PROVIDED TEXT:
[Start of section]
The French parliament has passed the controversial health bill which updates France's emergency provisions for Covid - and allows the return of negative Covid tests for all travellers at the border, if the health situation requires.

French government votes to allow return of Covid tests at border

The Loi sanitaire was eventually approved by the Assemblée nationale on Monday after several variations and amendments added on its passage through the Assemblée and the Senate. It was voted on and passed Tuesday, May 26th. 

The bill replaces the State of Health Emergency that has been in place since March 2020 and puts in place provision for government actions should the health situation deteriorate or a dangerous new variant of Covid emerge.

The original text had a provision for the return of the health pass at the border, but this has now been scrapped and instead the government has the right to make a negative Covid test a condition of entry for all travellers.

At present negative tests are required only for unvaccinated travellers, and the new test requirement would only be put into force if a dangerous new variant emerges.

The government will be able to implement the testing rule by decree for two months, but a further parliamentary debate would be required to extend it beyond that.

From August 1st the State of Health Emergency will be formally repealed, which means that the government no longer has the power to introduce major limits on personal freedom such as lockdowns or curfews without first having a debate in parliament.

The bill also allows for an extension of data collection required for the SI-DEP epidemic monitoring tools such as the contact tracing app Tous Anti Covid until June 30th, 2023 and Contact Covid until January 31st, 2023. 

The most controversial measure in the bill was the reinstatement of healthcare workers who were suspended for being unvaccinated – this actually only involves a couple of hundred people but medical unions and the medical regulator Haut Autorité de Santé (HAS) have both been against it.

However the bill allows for the eventual lifting of the requirement for Covid vaccination for healthcare workers, when the HAS judges it is no longer necessary and once the requirement is lifted, the suspended healthcare workers will be reinstated “immediately”.

The bill was approved on Monday evening with 184 votes to 149, the result of a joint committee that was able to harmonise the versions of the Assembly and the Senate.

The final vote passed the Senate on Tuesday.
[End of section]
Stored data:
[Start of section]
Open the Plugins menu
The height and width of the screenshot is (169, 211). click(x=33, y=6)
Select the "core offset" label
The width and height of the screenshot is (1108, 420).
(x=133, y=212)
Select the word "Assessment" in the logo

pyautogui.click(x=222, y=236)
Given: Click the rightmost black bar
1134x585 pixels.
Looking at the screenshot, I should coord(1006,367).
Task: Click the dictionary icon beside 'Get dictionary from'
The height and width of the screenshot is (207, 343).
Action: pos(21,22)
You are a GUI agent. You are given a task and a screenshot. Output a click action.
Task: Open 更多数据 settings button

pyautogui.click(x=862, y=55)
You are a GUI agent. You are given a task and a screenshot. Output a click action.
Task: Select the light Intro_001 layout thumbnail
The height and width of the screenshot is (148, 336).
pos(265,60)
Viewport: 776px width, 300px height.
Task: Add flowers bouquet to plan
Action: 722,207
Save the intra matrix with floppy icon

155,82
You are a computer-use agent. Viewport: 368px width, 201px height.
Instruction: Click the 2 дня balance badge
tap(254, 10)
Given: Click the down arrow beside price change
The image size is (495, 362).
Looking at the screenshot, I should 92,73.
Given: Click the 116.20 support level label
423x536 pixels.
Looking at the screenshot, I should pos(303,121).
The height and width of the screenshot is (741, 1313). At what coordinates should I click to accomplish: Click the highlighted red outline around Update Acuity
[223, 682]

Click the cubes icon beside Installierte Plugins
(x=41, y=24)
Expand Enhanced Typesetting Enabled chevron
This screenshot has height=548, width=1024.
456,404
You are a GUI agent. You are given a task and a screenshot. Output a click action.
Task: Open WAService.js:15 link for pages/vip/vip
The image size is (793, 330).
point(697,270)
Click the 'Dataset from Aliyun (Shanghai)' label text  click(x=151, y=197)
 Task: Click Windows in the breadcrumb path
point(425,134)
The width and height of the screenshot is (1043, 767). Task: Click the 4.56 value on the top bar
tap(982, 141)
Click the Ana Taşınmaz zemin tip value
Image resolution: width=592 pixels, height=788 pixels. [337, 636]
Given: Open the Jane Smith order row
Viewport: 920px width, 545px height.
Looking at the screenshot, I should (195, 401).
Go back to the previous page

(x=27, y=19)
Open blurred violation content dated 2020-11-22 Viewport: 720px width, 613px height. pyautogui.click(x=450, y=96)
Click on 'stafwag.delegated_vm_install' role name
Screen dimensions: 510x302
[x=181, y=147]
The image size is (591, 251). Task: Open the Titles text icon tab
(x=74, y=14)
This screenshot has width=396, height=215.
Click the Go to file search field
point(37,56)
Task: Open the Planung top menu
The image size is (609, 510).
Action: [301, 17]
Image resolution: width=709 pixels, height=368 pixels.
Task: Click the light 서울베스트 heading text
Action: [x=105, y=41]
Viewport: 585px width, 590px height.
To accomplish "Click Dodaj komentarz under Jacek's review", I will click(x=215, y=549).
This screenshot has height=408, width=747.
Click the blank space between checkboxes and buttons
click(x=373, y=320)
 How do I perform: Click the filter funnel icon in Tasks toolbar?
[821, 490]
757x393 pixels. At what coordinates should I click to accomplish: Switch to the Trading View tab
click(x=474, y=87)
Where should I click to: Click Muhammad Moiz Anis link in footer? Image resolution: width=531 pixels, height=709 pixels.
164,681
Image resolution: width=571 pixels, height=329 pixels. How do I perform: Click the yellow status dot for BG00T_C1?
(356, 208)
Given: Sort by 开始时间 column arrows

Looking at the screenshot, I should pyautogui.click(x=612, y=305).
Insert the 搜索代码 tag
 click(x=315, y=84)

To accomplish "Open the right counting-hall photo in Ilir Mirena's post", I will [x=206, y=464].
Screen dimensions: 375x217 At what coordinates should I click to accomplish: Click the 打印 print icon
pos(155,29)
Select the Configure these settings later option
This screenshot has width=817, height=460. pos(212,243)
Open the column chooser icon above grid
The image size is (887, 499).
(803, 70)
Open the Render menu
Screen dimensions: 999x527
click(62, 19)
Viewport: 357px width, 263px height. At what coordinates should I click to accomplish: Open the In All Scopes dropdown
[End of section]
WHAT YOU SHOULD DO: Print the part of the article on the French health bill from "At present negative" up to and including "January 31st, 2023.", word for word.

RESULT FOR THIS TASK:
At present negative tests are required only for unvaccinated travellers, and the new test requirement would only be put into force if a dangerous new variant emerges.

The government will be able to implement the testing rule by decree for two months, but a further parliamentary debate would be required to extend it beyond that.

From August 1st the State of Health Emergency will be formally repealed, which means that the government no longer has the power to introduce major limits on personal freedom such as lockdowns or curfews without first having a debate in parliament.

The bill also allows for an extension of data collection required for the SI-DEP epidemic monitoring tools such as the contact tracing app Tous Anti Covid until June 30th, 2023 and Contact Covid until January 31st, 2023.